Data for locating displayed items:
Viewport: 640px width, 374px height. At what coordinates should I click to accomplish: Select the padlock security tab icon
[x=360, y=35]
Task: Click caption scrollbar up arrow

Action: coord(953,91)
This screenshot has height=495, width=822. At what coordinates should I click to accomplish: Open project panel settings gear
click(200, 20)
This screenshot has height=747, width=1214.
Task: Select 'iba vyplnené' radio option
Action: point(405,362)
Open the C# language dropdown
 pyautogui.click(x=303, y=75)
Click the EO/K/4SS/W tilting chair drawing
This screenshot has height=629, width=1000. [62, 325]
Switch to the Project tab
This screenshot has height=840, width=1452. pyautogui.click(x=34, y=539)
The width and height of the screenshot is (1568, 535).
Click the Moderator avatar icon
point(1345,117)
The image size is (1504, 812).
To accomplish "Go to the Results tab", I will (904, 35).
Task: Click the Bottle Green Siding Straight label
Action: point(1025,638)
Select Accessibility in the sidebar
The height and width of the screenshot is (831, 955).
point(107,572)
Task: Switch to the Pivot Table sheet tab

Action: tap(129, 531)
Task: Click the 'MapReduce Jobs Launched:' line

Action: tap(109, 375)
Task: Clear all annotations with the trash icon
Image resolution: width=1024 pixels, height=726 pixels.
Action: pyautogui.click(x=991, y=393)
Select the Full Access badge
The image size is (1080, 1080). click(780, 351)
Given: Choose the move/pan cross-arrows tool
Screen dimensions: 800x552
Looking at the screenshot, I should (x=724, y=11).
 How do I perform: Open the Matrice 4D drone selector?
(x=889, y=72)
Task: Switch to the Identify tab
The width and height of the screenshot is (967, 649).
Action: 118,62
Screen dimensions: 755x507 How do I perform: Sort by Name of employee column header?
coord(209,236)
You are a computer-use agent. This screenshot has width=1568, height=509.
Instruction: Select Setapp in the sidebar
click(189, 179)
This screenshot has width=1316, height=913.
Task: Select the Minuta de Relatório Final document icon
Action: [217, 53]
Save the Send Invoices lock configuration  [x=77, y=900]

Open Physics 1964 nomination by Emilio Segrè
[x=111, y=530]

**Aim of the task:**
Rewrite all of the data above, changing every instance of "How do I perform" to "How can I complete" and keeping everything else the same.

**Answer to this task:**
Viewport: 640px width, 374px height. At what coordinates should I click to accomplish: Select the padlock security tab icon
[x=360, y=35]
Task: Click caption scrollbar up arrow

Action: coord(953,91)
This screenshot has height=495, width=822. At what coordinates should I click to accomplish: Open project panel settings gear
click(200, 20)
This screenshot has height=747, width=1214.
Task: Select 'iba vyplnené' radio option
Action: point(405,362)
Open the C# language dropdown
 pyautogui.click(x=303, y=75)
Click the EO/K/4SS/W tilting chair drawing
This screenshot has height=629, width=1000. [62, 325]
Switch to the Project tab
This screenshot has height=840, width=1452. pyautogui.click(x=34, y=539)
The width and height of the screenshot is (1568, 535).
Click the Moderator avatar icon
point(1345,117)
The image size is (1504, 812).
To accomplish "Go to the Results tab", I will (904, 35).
Task: Click the Bottle Green Siding Straight label
Action: point(1025,638)
Select Accessibility in the sidebar
The height and width of the screenshot is (831, 955).
point(107,572)
Task: Switch to the Pivot Table sheet tab

Action: tap(129, 531)
Task: Click the 'MapReduce Jobs Launched:' line

Action: tap(109, 375)
Task: Clear all annotations with the trash icon
Image resolution: width=1024 pixels, height=726 pixels.
Action: pyautogui.click(x=991, y=393)
Select the Full Access badge
The image size is (1080, 1080). click(780, 351)
Given: Choose the move/pan cross-arrows tool
Screen dimensions: 800x552
Looking at the screenshot, I should (x=724, y=11).
 How can I complete: Open the Matrice 4D drone selector?
(x=889, y=72)
Task: Switch to the Identify tab
The width and height of the screenshot is (967, 649).
Action: 118,62
Screen dimensions: 755x507 How can I complete: Sort by Name of employee column header?
coord(209,236)
You are a computer-use agent. This screenshot has width=1568, height=509.
Instruction: Select Setapp in the sidebar
click(189, 179)
This screenshot has width=1316, height=913.
Task: Select the Minuta de Relatório Final document icon
Action: [217, 53]
Save the Send Invoices lock configuration  [x=77, y=900]

Open Physics 1964 nomination by Emilio Segrè
[x=111, y=530]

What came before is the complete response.